#### Aim of the task
After locating the line that contains "Instruction: Select the 20-29 bar showing 9" in the records below, write out exactly that line and each line after it through the one that contains "Instruction: Tap the", and nothing else.
*** Data ***
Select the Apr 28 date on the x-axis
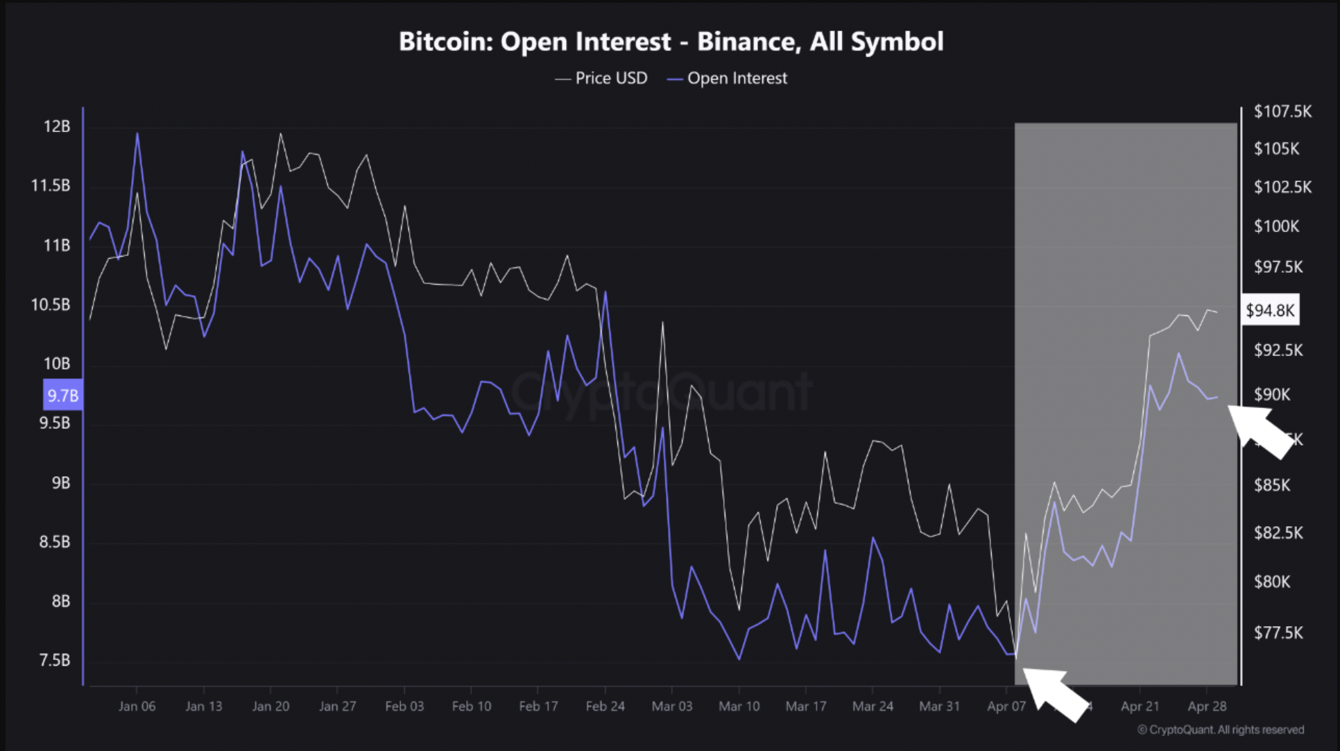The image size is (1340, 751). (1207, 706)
***
*** Data ***
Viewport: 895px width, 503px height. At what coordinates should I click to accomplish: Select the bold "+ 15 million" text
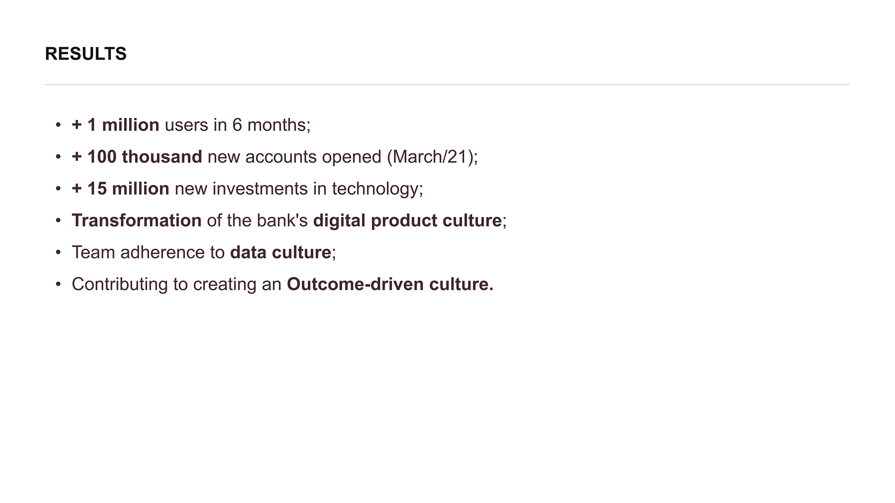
***
*** Data ***
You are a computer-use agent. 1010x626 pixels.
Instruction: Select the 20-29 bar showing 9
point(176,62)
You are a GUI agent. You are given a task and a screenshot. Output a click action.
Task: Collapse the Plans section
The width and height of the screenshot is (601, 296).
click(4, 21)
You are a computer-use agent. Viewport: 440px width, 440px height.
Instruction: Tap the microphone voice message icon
***
#### Task result
Instruction: Select the 20-29 bar showing 9
point(176,62)
You are a GUI agent. You are given a task and a screenshot. Output a click action.
Task: Collapse the Plans section
The width and height of the screenshot is (601, 296).
click(4, 21)
You are a computer-use agent. Viewport: 440px width, 440px height.
Instruction: Tap the microphone voice message icon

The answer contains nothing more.